Die elektrokonvulsive Therapie (EKT) ist als wirksame Behandlung therapieresistenter und schwerer depressiver Störungen anerkannt. Der Wirkeintritt erfolgt in der Regel rasch. Obwohl vor allem Patienten mit ungünstigen Krankheitsverläufen mit EKT behandelt werden, können in 60 bis 80 Prozent der Fälle Remissionen erzielt werden mit einer maximalen Response nach zwei bis vier Wochen.

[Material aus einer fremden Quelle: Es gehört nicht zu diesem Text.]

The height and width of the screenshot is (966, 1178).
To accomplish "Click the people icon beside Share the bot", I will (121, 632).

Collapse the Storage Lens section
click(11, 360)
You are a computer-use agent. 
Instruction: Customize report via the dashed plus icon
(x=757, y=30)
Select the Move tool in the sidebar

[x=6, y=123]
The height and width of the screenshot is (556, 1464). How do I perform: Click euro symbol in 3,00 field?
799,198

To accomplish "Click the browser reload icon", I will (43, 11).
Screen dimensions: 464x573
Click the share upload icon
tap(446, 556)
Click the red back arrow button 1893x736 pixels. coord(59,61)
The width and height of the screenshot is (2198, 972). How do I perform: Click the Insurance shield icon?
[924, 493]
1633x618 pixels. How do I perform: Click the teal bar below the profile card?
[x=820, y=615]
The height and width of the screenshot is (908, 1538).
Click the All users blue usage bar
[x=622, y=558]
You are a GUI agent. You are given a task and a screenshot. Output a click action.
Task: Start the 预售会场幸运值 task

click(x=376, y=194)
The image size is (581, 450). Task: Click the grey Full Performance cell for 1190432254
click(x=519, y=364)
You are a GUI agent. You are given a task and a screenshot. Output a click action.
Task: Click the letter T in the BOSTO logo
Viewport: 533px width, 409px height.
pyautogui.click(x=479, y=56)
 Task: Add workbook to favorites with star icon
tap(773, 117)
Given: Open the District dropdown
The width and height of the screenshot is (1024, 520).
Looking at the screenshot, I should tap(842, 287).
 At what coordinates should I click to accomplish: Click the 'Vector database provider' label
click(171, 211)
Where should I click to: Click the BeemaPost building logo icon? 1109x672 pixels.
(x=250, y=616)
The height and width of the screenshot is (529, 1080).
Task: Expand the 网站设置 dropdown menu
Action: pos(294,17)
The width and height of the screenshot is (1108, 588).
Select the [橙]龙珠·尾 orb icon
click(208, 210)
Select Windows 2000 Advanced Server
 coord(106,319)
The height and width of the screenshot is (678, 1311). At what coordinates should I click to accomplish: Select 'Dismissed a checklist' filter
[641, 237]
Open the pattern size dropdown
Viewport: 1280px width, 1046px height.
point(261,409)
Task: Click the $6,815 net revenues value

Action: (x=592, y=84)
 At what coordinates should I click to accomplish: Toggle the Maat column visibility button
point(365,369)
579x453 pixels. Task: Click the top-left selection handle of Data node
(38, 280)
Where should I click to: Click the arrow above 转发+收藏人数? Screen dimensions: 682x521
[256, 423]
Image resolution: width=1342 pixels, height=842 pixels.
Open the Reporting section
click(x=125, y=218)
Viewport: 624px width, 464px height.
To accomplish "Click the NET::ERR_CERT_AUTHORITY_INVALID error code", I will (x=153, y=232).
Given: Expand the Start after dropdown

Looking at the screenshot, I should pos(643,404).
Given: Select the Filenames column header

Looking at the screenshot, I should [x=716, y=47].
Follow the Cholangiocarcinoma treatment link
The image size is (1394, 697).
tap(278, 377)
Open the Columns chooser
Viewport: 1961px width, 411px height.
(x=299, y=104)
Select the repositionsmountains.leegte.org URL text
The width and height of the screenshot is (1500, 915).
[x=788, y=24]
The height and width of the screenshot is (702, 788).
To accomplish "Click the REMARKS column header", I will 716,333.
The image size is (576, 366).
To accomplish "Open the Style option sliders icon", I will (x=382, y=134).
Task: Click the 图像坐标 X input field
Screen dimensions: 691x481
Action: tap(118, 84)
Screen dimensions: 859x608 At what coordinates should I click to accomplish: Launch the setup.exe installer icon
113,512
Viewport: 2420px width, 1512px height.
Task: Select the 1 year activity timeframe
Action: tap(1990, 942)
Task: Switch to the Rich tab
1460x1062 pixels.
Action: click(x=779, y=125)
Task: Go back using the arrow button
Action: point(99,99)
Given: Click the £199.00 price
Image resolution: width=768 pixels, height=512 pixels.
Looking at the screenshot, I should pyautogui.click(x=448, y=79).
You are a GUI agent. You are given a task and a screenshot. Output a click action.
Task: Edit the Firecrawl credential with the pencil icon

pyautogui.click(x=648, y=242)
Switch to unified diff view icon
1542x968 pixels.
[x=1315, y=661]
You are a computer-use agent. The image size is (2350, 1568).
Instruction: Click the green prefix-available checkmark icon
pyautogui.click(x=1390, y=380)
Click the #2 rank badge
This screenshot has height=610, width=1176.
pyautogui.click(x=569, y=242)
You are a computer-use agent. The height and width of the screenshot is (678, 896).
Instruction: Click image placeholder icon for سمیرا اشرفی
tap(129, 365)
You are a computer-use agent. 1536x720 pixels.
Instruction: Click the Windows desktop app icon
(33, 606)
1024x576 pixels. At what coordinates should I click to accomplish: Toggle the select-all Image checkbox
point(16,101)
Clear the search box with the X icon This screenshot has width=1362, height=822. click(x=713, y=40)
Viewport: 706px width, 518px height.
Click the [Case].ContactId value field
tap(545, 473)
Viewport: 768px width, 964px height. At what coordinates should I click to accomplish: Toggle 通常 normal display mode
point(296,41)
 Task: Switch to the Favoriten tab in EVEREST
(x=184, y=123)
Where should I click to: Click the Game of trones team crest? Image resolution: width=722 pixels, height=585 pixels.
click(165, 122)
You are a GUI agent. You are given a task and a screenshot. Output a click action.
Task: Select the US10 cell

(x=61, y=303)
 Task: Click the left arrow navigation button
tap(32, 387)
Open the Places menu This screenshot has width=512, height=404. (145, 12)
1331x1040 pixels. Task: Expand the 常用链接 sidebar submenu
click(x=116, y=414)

Bei Patienten mit psychotischen Symptomen liegt die Remissionsrate unter EKT bei ungefähr 90 Prozent mit einer zu erwartenden Entlastung des Patienten nach zehn bis 14 Tagen. Es gibt Hinweise, dass das Suizidrisiko durch EKT rasch reduziert wird. Der Anwendungsbereich der EKT beinhaltet zu etwa 80 Prozent die therapieresistente Depression. Wenn zwei lege artis durchgeführte Behandlungen mit Antidepressiva unterschiedlicher Wirkstoffklassen zu keiner Besserung geführt haben, ist eine Behandlung mit EKT indiziert und der Patient sollte über diese Therapieoption aufgeklärt werden. Daneben kommt die EKT bei schweren depressiven Episoden primär zum Einsatz, wenn eine der folgenden Situationen vorliegt:  

  • andere Behandlungen sind kontraindiziert, beinhalten ein höheres Risiko oder stärkere Nebenwirkungen;
  • es liegt ein besonders dringliches Zustandsbild vor (z. B. vital bedrohlich oder schwer suizidal);·der Patient wünscht die Behandlung ausdrücklich;
  • es wird ein gutes Ansprechen auf EKT erwartet (Erfahrung aus vorausgehenden EKT-Behandlungen oder prognostische Hinweise wie z. B. psychotische Symptome oder psychomotorische Verlangsamung.